▶ [Your objective]: With the line containing "[Compra rápida de BUZO WILD] (50, 2051)" as the start and the line containing "[Compra rápida de PANTALON GABARDINA" as the end, transcribe that span of the entries below exactly, including both.

(Dataset records Opens)

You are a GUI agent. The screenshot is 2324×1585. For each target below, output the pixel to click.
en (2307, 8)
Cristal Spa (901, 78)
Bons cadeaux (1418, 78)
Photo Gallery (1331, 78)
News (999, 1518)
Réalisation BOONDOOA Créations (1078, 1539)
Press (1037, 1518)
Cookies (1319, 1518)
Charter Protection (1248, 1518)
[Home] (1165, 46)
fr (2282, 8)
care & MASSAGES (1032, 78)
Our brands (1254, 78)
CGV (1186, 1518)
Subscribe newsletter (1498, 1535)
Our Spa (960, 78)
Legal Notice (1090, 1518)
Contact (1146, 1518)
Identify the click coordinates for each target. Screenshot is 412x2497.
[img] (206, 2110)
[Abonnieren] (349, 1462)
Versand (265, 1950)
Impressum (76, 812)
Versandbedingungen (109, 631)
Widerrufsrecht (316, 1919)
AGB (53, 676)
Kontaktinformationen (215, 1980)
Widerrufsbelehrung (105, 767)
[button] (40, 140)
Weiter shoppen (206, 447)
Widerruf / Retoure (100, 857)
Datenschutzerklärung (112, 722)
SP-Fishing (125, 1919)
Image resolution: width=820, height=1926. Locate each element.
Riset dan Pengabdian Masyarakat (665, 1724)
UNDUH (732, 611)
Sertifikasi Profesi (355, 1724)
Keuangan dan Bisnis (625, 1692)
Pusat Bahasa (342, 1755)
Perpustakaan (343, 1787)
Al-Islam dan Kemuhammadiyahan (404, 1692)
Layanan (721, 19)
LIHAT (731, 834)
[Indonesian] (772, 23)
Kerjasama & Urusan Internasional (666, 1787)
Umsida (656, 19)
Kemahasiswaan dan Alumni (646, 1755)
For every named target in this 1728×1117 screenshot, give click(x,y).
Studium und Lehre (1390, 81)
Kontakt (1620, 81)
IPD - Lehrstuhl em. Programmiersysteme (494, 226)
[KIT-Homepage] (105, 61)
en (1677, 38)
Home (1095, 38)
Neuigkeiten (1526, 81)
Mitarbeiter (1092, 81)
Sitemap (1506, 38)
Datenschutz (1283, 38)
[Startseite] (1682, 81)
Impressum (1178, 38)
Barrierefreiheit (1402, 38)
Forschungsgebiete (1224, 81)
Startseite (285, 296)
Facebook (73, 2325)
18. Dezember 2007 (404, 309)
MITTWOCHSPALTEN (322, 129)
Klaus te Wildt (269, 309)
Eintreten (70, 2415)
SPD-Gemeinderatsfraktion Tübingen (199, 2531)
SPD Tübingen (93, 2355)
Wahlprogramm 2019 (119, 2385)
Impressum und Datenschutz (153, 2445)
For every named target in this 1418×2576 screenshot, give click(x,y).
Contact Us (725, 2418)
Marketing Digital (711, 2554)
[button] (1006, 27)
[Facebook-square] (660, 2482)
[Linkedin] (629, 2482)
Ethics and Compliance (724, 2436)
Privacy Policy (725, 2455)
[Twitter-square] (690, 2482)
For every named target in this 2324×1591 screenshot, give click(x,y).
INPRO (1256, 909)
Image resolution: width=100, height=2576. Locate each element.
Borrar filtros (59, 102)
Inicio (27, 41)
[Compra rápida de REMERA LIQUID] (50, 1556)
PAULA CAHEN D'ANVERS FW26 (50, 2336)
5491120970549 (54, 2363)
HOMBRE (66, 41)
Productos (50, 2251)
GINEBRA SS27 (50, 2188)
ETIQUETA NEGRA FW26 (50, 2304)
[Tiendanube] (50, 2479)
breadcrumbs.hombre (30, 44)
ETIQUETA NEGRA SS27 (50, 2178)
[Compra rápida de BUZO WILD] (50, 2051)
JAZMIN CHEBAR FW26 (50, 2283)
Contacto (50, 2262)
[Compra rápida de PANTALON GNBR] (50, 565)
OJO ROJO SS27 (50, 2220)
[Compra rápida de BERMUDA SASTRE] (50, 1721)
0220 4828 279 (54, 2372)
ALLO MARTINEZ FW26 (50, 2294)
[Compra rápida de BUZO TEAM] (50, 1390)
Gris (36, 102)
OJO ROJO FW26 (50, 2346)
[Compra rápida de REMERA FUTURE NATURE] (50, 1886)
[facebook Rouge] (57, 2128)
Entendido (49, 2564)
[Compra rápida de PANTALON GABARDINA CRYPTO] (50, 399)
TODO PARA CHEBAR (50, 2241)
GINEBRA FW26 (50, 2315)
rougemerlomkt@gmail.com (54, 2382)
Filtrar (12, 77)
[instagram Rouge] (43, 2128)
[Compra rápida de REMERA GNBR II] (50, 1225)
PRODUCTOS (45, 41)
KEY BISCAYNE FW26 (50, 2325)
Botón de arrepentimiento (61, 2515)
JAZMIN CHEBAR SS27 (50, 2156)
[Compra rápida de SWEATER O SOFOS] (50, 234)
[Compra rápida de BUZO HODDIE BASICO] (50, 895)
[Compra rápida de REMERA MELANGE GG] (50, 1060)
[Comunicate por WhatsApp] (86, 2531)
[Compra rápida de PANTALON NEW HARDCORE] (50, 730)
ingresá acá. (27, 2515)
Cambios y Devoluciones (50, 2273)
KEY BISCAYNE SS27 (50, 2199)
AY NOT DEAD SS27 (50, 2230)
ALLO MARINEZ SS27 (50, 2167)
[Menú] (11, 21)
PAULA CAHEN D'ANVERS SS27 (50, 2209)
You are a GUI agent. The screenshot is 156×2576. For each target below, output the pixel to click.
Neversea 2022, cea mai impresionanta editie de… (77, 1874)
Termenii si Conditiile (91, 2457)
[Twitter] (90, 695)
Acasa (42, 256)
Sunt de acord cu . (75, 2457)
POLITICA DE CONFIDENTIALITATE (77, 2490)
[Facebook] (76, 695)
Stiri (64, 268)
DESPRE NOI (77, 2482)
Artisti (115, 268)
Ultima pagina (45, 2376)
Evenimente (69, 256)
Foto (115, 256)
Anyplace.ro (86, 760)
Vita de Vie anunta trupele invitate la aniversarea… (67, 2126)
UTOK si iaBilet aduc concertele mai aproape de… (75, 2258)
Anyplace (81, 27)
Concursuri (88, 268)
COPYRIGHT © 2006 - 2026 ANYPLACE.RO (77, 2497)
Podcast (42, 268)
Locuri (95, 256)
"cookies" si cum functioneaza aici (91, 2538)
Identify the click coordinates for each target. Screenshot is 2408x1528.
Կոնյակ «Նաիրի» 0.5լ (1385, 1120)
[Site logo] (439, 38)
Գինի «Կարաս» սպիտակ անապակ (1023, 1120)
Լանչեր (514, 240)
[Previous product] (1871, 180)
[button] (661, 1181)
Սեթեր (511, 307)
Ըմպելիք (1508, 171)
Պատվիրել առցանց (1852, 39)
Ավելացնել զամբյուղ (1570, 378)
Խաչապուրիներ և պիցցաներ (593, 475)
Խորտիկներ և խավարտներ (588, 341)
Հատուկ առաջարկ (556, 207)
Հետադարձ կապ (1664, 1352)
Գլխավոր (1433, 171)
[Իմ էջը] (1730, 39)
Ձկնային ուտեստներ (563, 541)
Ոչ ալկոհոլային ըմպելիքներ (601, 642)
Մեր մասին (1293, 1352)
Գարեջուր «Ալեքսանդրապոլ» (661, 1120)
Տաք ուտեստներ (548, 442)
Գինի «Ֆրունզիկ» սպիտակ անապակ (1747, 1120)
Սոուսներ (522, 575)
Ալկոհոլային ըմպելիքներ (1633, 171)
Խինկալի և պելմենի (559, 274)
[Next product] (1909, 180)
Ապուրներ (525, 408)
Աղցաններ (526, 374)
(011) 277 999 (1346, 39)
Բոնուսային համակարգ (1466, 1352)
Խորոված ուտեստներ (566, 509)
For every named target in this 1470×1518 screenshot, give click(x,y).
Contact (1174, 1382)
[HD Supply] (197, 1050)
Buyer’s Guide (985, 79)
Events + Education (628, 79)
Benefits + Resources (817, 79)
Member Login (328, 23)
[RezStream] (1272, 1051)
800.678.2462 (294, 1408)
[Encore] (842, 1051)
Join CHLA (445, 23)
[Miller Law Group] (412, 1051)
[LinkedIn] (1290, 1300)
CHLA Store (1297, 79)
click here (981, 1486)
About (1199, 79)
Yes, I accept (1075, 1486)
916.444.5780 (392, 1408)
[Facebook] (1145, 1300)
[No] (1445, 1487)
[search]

(Dataset records Closes)

▶ [Answer section]:
[Compra rápida de BUZO WILD] (50, 2051)
JAZMIN CHEBAR FW26 (50, 2283)
Contacto (50, 2262)
[Compra rápida de PANTALON GNBR] (50, 565)
OJO ROJO SS27 (50, 2220)
[Compra rápida de BERMUDA SASTRE] (50, 1721)
0220 4828 279 (54, 2372)
ALLO MARTINEZ FW26 (50, 2294)
[Compra rápida de BUZO TEAM] (50, 1390)
Gris (36, 102)
OJO ROJO FW26 (50, 2346)
[Compra rápida de REMERA FUTURE NATURE] (50, 1886)
[facebook Rouge] (57, 2128)
Entendido (49, 2564)
[Compra rápida de PANTALON GABARDINA CRYPTO] (50, 399)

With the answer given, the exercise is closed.